Saponin dapat merendahkan tegangan permukaan. Terjadinya interaksi antara saponin dengan membran sel karena sifat aktif saponin pada permukaan sel mampu berikatan dengan fosfolipid dan kolesterol. Kondisi tersebut menyebabkan terganggunya permeabilitas membran sitoplasma yang berakibat pada kebocoran materi intraseluler dan menyebabkan lisis sel (Maisaroh, 2007). Jika sel lisis maka jaringan-jaringan yang ada pada sel rusak dan tidak bisa saling berhubungan dengan jaringan yang ada pada sel lain. Hal ini mengakibatkan metabolisme sel berhenti dan larva mati (Widodo, 2005).

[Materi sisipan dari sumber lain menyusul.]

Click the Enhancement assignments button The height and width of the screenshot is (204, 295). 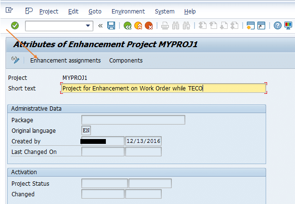click(65, 60)
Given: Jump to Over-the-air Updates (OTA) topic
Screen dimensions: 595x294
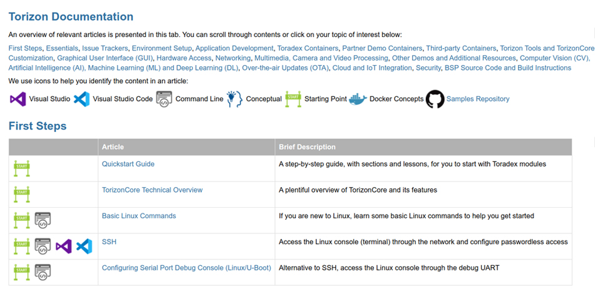Looking at the screenshot, I should [285, 68].
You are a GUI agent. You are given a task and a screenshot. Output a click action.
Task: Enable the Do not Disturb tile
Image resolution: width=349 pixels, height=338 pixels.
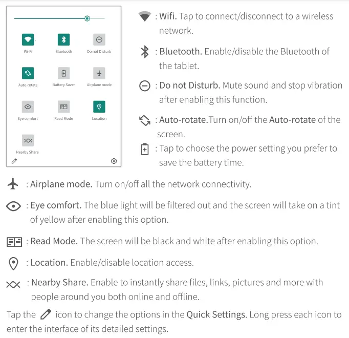99,39
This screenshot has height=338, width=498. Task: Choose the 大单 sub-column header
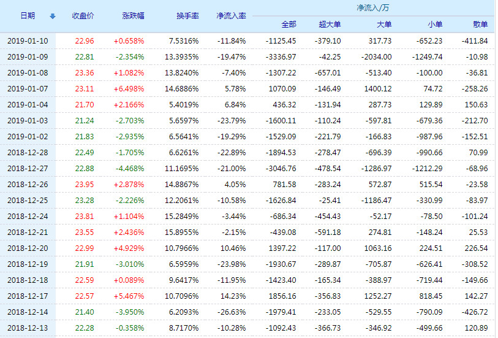pyautogui.click(x=384, y=25)
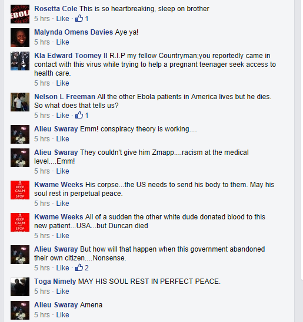Like Kla Edward Toomey II's R.I.P comment
This screenshot has height=322, width=303.
62,83
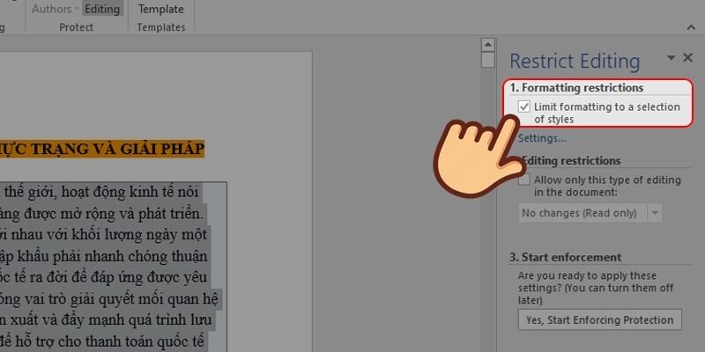The image size is (705, 352).
Task: Click the Template button in ribbon
Action: 160,10
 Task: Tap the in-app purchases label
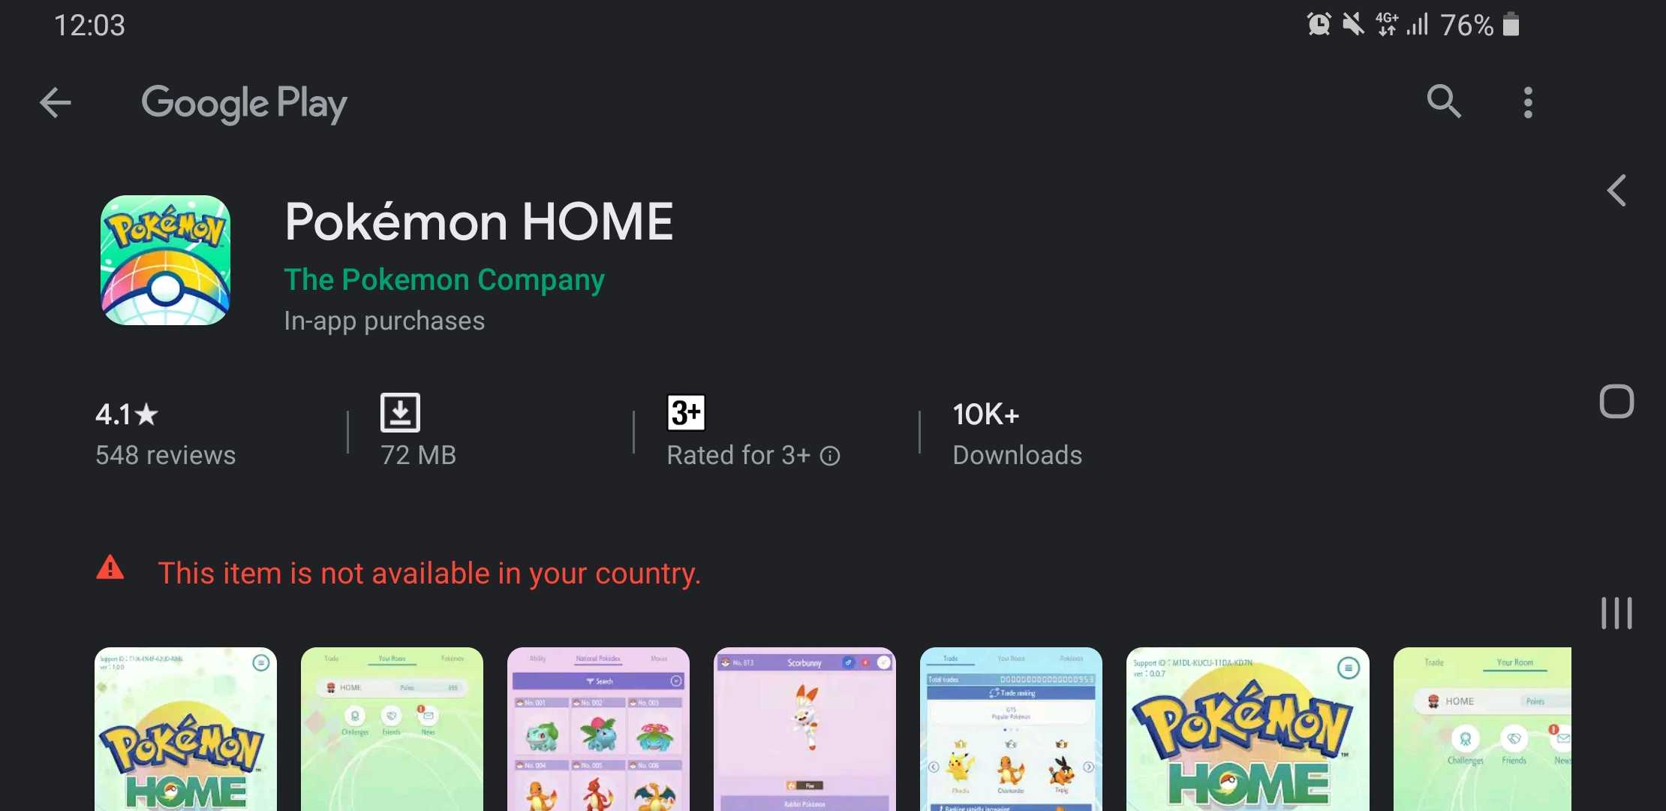[x=383, y=320]
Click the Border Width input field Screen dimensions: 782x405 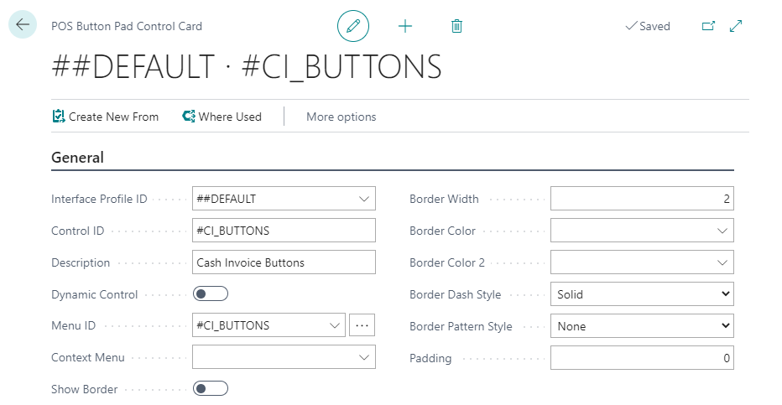point(642,199)
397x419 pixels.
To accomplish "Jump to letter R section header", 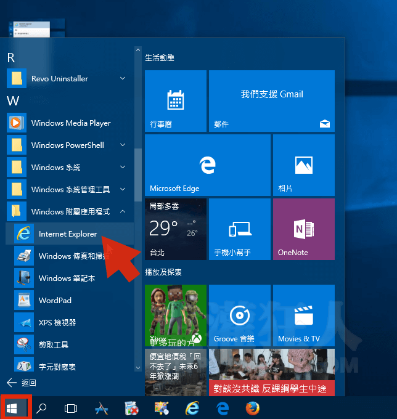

Selain masuk melalui kutikula, dapat juga melalui makanan yang berpengaruh terhadap proses biologi tubuh dan metabolisme zat nutrisi, di antaranya menyebabkan iritasi membran mukosa pada kerongkongan (Widodo, 2005; Kurniawan, dkk, 2013: 205-206). Saponin dapat menghambat produktivitas kerja enzim kimotripsin yang berakibat pada terganggunya sistem pencernaan, terhambatnya perkembangan dan menyebabkan kematian jika tingkat penghambatan pencernaan relatif tinggi (Widodo, 2005). Saponin dapat menurunkan aktivitas enzim protease dalam saluran pencernaan serta mengganggu penyerapan makanan (Shahabuddin dan Flora, 2009: 152). Jika

dalam proses penyerapan makanan terganggu maka nutrisi yang diperoleh ulat tritip hanya sedikit sehingga menakibatkan kematian.

b) Flavanoid

Flavonoid adalah senyawa yang terdiri dari 15 atom karbon, umumnya tersebar di dunia tumbuhan. Flavonoid adalah pigmen tanaman untuk memproduksi warna bunga merah atau biru pigmentasi kuning pada kelopak yang digunakan untuk menarik hewan penyerbuk. Flavonoid hampir ada pada semua bagian tumbuhan termasuk buah, akar, daun, dan kulit luar batang (Mirna, dkk, 2013: 51).

Flavonoid merupakan senyawa fenol, bekerja dengan cara mendenaturasi protein (Hidayati, dkk, 2013: 98). Sastrodihardjo (1992), senyawa flavonoid dapat mempengaruhi beberapa sistem fisiologis yang mengatur perkembangan hama. Senyawa tersebut merupakan racun kontak, karena masuk melalui membran sel sehingga memengaruhi beberapa sistem fisiologis yang mengatur perkembangan hama. Menurut Sastrodihardjo (1979), di dalam hemolimfa terdapat protein, jika protein terdenaturasi oleh flavonoid maka bahan makanan tidak bisa disalurkan dari alat pencernaan ke seluruh jaringan tubuh larva, sehingga larva akan kekurangan ATP dan mengakibatkan kematian (Hidayati, dkk, 2013: 98).

c) Minyak atsiri

Tapak liman termasuk dalam suku Asteraceae (Compositae), merupakan salah satu suku yang kaya akan minyak atsiri. Bagian utama minyak atsiri adalah terpenoid (Harborne, 1987; Monalisa, 2010: 12). Secara kimia terdapat 40 konstituen utama minyak atsiri yakni 13 jenis senyawa monoterpenoid (5,17 %), 17 jenis senyawa

sesqueterpenoid (13,95 %), dan 8 jenis senyawa chromene (71,05%). Dari 8 jenis senyawa chromene, terdapat Precocene I (6,7-dimetoksi-2,2-dimetilchromene) dan Precocene II (7-metoksi-2,2-dimetilchromene) (Adeleke, dkk, 2002; Susanto, 2010: 4). Senyawa Precocene I dan precocene II yang terkandung di dalam ekstrak tapak liman berfungsi sebagai anti hormon juvenil menyebabkan tergganggunya proses pergantian kulit serangga yang mengakibatkan larva cacat atau mati dan mengalami metamorfosis dini (Prijono, 1999).